The only way is to completely mask your IP. I have never used Tor for this as it completely shits on their network and that was not the intended use, but I think there are other services that can mask your IP, so I suppose IP masking (not using Tor) in combination with encryption built into the torrent client would be adequate.

constantine lotek
September 21st, 2009, 09:52 PM

i am also concerned about this issue. i hate the fact that they are out there spying on us. i found a pretty good article here: http://lifehacker.com/372633/protect-your-privacy-when-downloading .

but i've been looking around and an't find the linux answers that are mentioned in the article. even though one can never be completely safe the article suggests using peerguardian2 and BT Guard for added protection. Surely there is some good linux stuff out there. where is it?

September 22nd, 2009, 01:29 PM
PerrGuardian2 is a complete waste of time. It will not help you avoid any agency looking for copyright infringements today. There was a period when they used their own networks to do this monitoring, and for that brief time PG2 was effective. That time is long gone. They now come in from quite normal home DSL IP addresses which PG will not be able to block.

BTGuard is simply a proxy service; there are many different proxy and VPN providers that will work fine from any OS.

September 22nd, 2009, 06:49 PM
The agencies that collect the data for the *AA simply connect to the torrent appearing as a normal peer, however their application appears to log IP's and time/data that your client is on the swarm and making available the data they are interested in (movie/music or whatever) whilst they downlaod the file. This is then logged and made available to the *AA to persue.

The *AA if then inclined (and mostly they sure as hell are) lookup the IP and head off to the court house for a John Doe warrant thingy (normally only issued in cases where a criminal case is likely to be brought as best I know), this is then used to ask the ISP that the IP belonged to give up the details on which poor sucker has the IP at that given time. The ISP is obliged to coorperate due to the warrant thing, the *AA then have your details to hand to their attack dogs and persue a purely civil matter (remember the criminal case bit before...)

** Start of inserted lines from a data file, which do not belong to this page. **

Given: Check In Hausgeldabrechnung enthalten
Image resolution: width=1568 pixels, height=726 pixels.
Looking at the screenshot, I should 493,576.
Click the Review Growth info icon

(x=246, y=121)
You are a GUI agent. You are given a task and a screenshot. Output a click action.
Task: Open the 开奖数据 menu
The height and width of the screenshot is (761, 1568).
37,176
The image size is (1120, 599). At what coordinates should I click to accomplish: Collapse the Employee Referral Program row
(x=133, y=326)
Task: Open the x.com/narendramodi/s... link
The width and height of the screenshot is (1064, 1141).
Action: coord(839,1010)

Essentially at that point you are buggered, they have you logged on thier forensic* software sharing the file, they have your ISP linking you to the IP. If you are guilty of what they say, then you need to speak to a lawyer pretty fast, if you genuinely are not guilty then best speak to one anyway and protest your innocence. They do make mistakes the classic is the elderly couple accused of downloading hardcore gay pornography, or the elderly lady who living alone I believe was accused of downloading gangsta rap she had never heard of.

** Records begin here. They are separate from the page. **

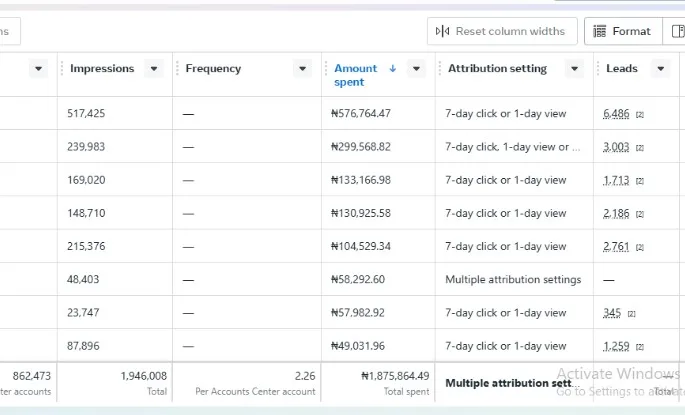Click the partially visible icon right of Format

[x=678, y=31]
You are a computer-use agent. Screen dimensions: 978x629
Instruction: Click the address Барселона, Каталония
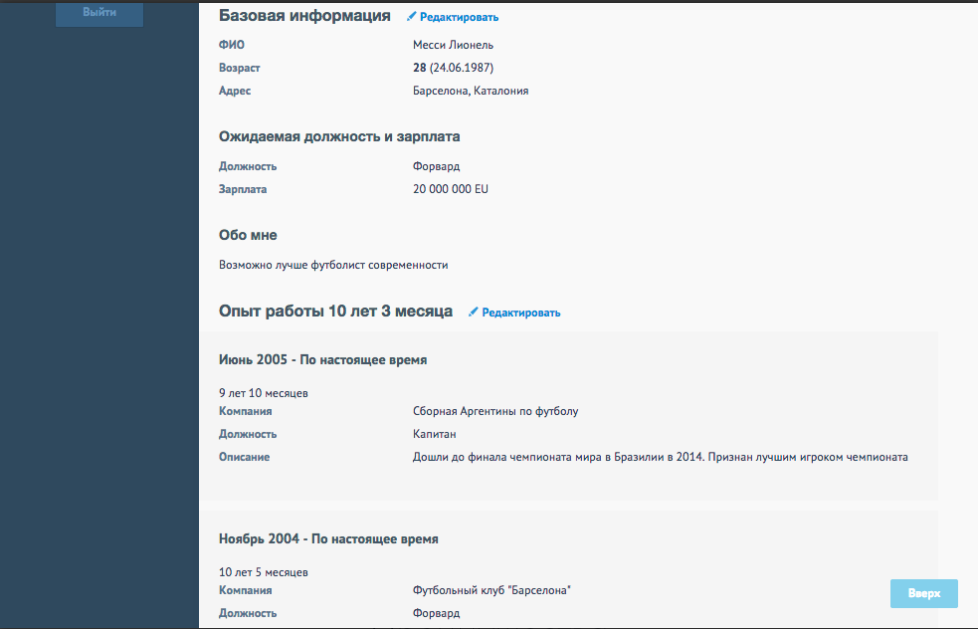[471, 90]
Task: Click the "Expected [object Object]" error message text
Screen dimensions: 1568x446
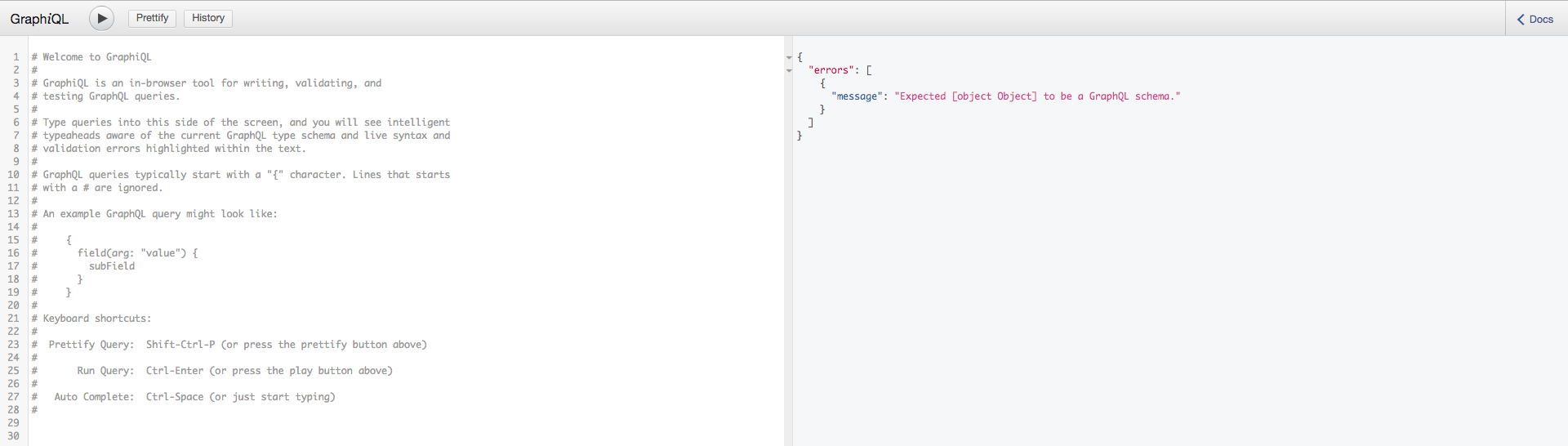Action: click(1037, 96)
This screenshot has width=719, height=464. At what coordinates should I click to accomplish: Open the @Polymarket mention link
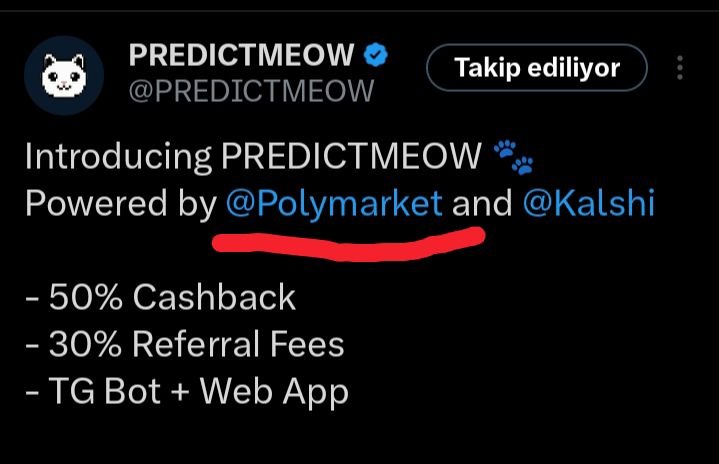334,204
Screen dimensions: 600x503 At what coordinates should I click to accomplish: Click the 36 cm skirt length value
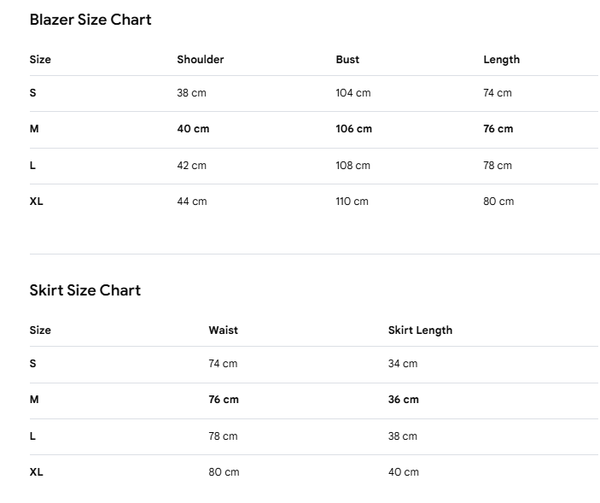pos(403,399)
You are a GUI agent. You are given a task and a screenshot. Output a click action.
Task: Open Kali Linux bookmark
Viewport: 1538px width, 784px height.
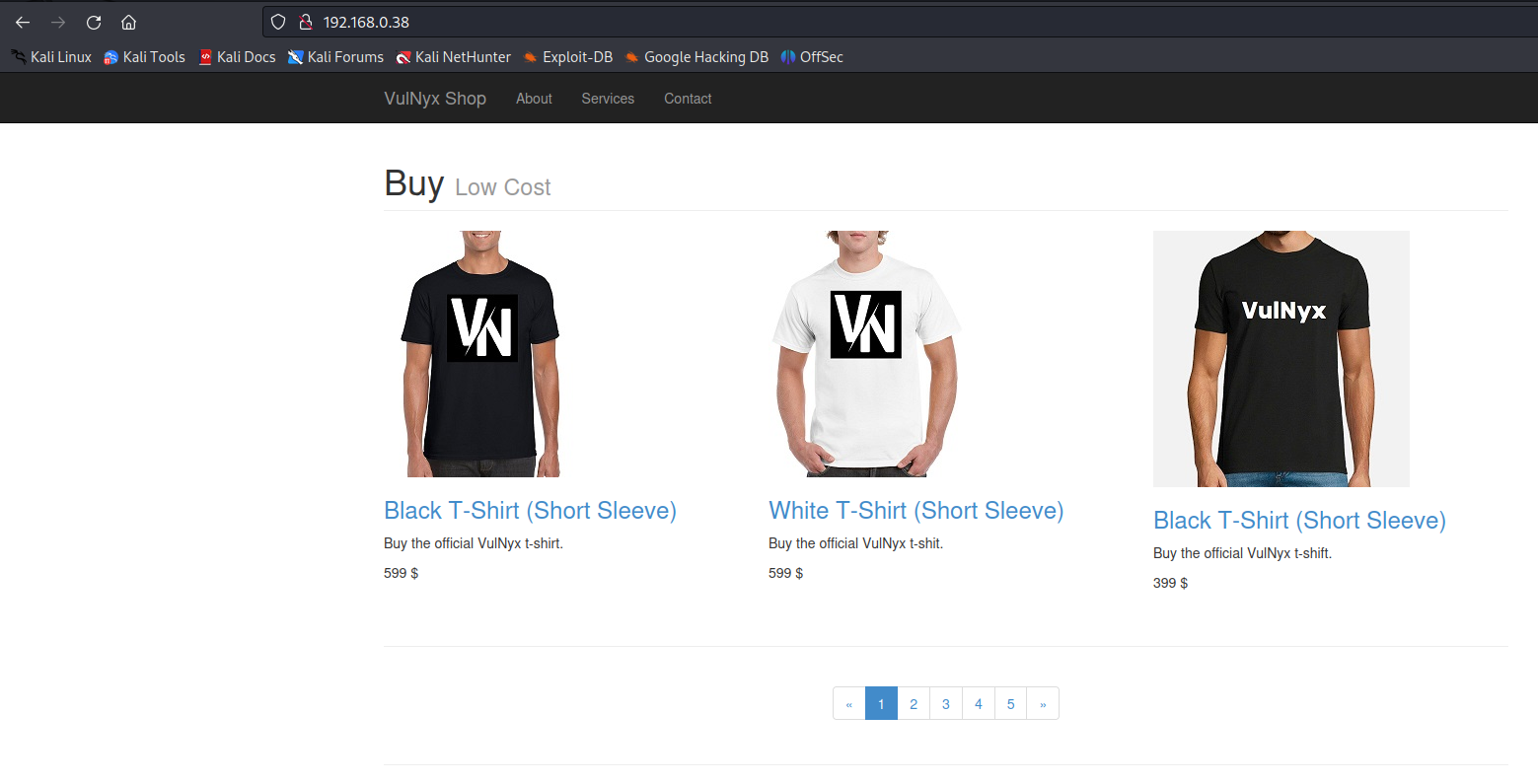point(51,57)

Best thing, stay off public trackers, use a seedbox/vpn, switch to newsgroups. At least one case heading towards court I believe is a woman accused of sharing some music, but was actually using a "leech" client, it was hacked in such a way as to not upload. If it couldn't upload then she wasn't sharing. It will be interesting to see how that goes if it has its day in court.

*the software has never been peer reviewed or had its accuracy qualified by any third party, so make of that what you will.

Anyways, I am not a lawyer but I have been concerned about these matters for a long time and regularly read information on the subject at p2p.net, slyck and torrentfreak blogs.